With all this hype about language models like BERT, GPT-2, RoBERTa, and others, there is no doubt that NLP is one of the hottest topics nowadays.

NLP is in the center of countless discussions today like for instance, the “dangerous” GPT-2. OpenAI said that it would be dangerous to society and did not report the weights. And that a few months later some good developers managed to replicate all the code and afterwards everyone saw that was a good model that sometimes generates very brittle results.

Debates aside, one positive point today is that there are countless resources that brings the state of the art mixed with everyday applications, for example, like this NLP e-mail list provided by Sebastian Ruder.

However, what I am going to put in the following lines are some small aspects of NLP for the German language regarding the preprocessing part for a text project.

I will put some basic aspects of our journey and some more project-level considerations that deal with natural language processing, where I will try to compile our journey and some other features that I saw during that time.

Los geht’s?

German Language: Respecting the unknown unknowns

Original Saying:

“ Give me six hours to chop down a tree and I will spend the first four sharpening the ax.” (Abraham Lincoln)

Machine Learning Saying:

“ Give me six hours to deliver a Machine Learning Model and I will spend the first four doing Feature Engineering.”

German NLP Saying:

“ Give me six hours to deliver a German NLP Model and I will spend the first five hours and thirty minutes doing text pre-processing.”:

As a few know, I wasn’t born or raised in any German-speaking country; and this already places a very big initial barrier on some aspects of language such as its nuances and even the understanding of trivial issues such as grammatical structure.

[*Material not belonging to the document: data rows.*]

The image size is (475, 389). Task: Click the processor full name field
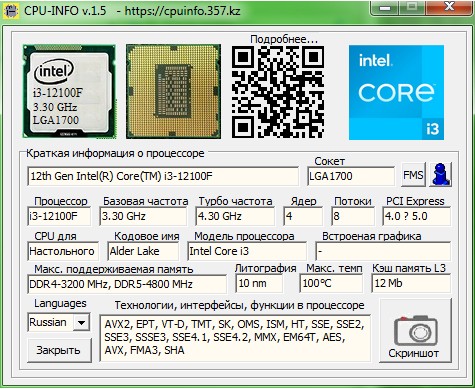[163, 176]
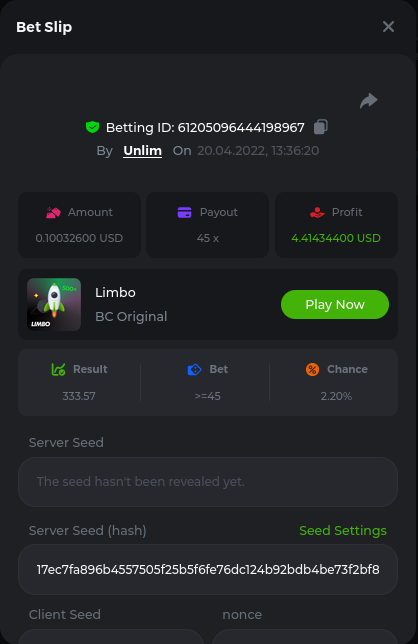Select the Server Seed hash field
The image size is (418, 644).
208,570
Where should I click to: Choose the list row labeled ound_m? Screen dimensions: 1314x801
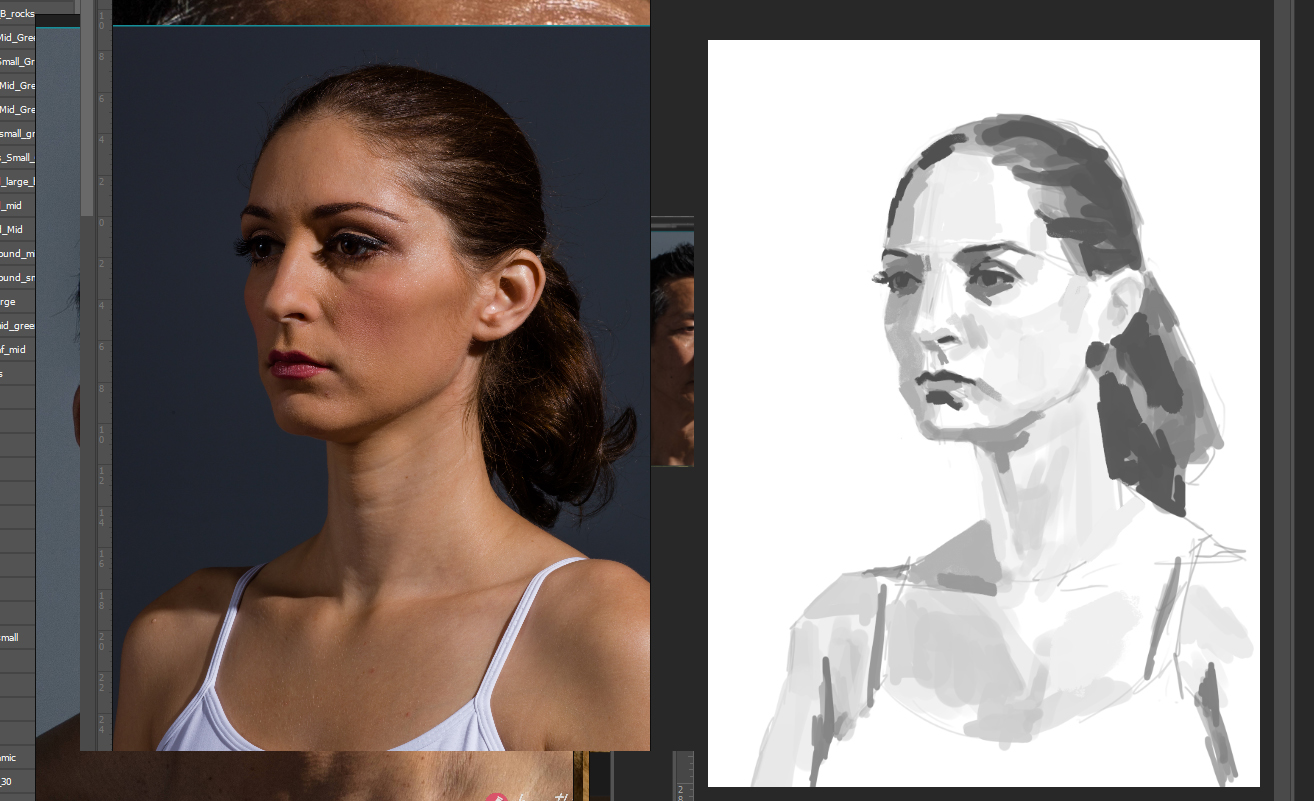coord(17,254)
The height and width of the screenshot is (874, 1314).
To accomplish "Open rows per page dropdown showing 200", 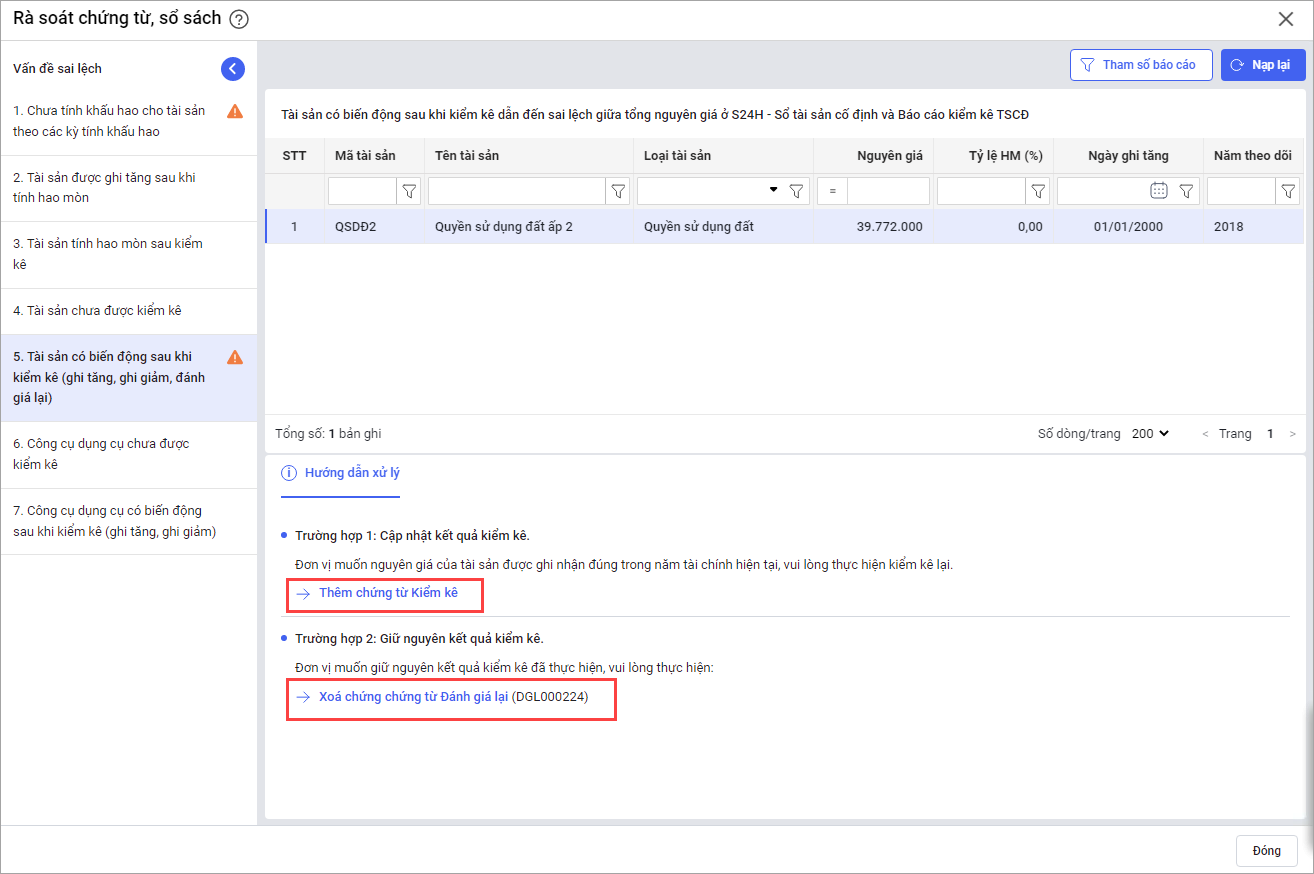I will (1150, 434).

And here, I already put the first tip: If you are not a native speaker of the language, I suggest an understanding of at least an A2 equivalent certificate so that you have an understanding of the basic grammatical structure of the language before dealing directly with that language.

German, unlike my mother (Brazilian Portuguese), has a very different sentence structure in which Portuguese has the SVO (Subject-Verb-Object) structure, and in the German language, this rule is not so common, like for instance, the verbs can be at the end of a sentence.

It may seem small, but for example, for a Portuguese speaker, a negative answer or even a verb action is indicated in the first words of a sentence, not in the end. It forces us to an extra mental load to read the sentence until the end and then have the right context what’s going in the sentence.

In German, this rule is not necessarily true with the disadvantage that as a literate person in Brazilian Portuguese, I have to literally read the sentence completely, do the translation work in order to understand the sentence.

One factor that helped me a lot in that matter was, that since I was dealing with simple service request texts on an internet platform, this somewhat eased things because the textual structure is quite similar when someone wants certain types of services.

In other words, my corpora would be very restricted and would need a very large degree of specialization but in a single domain with a singular corpus. If it were a type of text that required a very high degree of specialization as a constitutional, legal, or scientific text, in this case, I would have to go a little beyond A2 just as an initial prerequisite.

Obviously, this is not a mandatory requirement, but I see that understanding the language is that 20% + performance of your model that you have only by understanding what makes sense or not in a sentence or even in the form of preprocessing.

Here is the simple tip: Respect the complexities of language, and if the language is one that you are not native respect more and try to understand its structures first before the first line of code. I will explore the language a bit more in a few topics later in this post.

First, let’s take a look at the MyHammer case.

Context: Classification as a triage for a better match between tradesman and consumers

For those who don’t know, MyHammer is a marketplace that unites between Craftsman and consumer that needs some home services with the best quality. Our main objective is defined by Craftsman receiving relevant jobs to work on and consumers placing jobs that need to be done and receiving good offers for high-quality services.  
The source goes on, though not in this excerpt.